Short problem:
Render the lines below as a Markdown table with the columns Row and Line, numbering each line and skipping any blank ones. Leave the pictures out of the table.
__________________________________________________
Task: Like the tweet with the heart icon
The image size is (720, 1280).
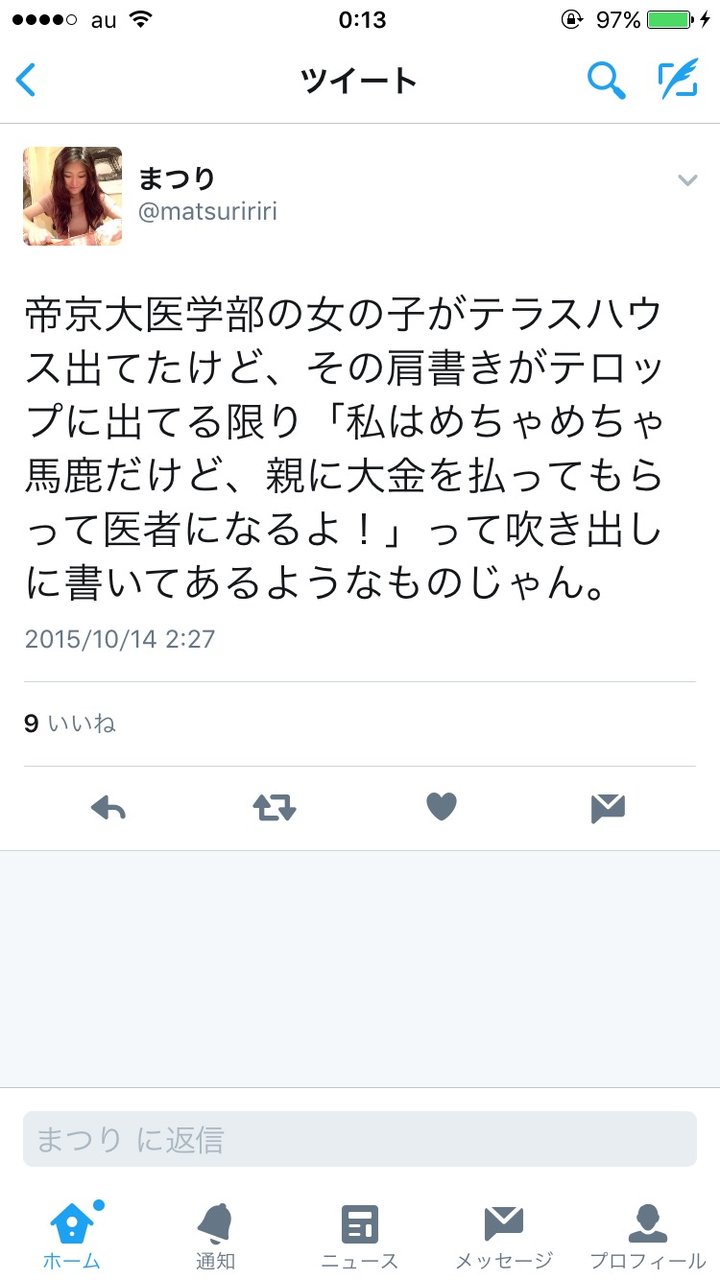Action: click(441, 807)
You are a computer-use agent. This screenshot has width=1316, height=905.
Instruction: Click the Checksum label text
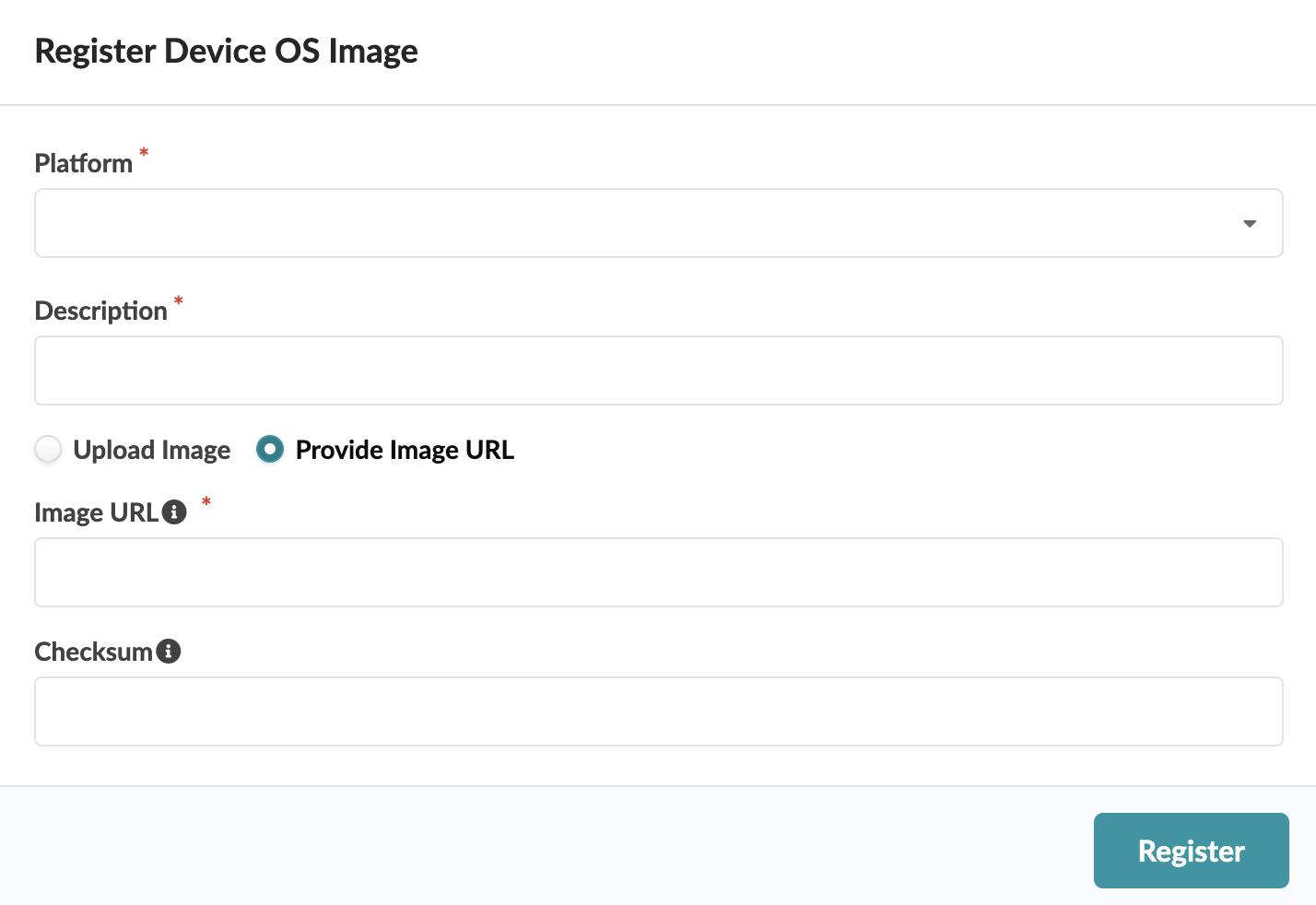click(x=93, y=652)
__________________________________________________
Answer below:
| Row | Line |
|---|---|
| 1 | Task: Like the tweet with the heart icon |
| 2 | The image size is (720, 1280). |
| 3 | Action: click(441, 807) |
| 4 | You are a computer-use agent. This screenshot has width=1316, height=905. |
| 5 | Instruction: Click the Checksum label text |
| 6 | click(x=93, y=652) |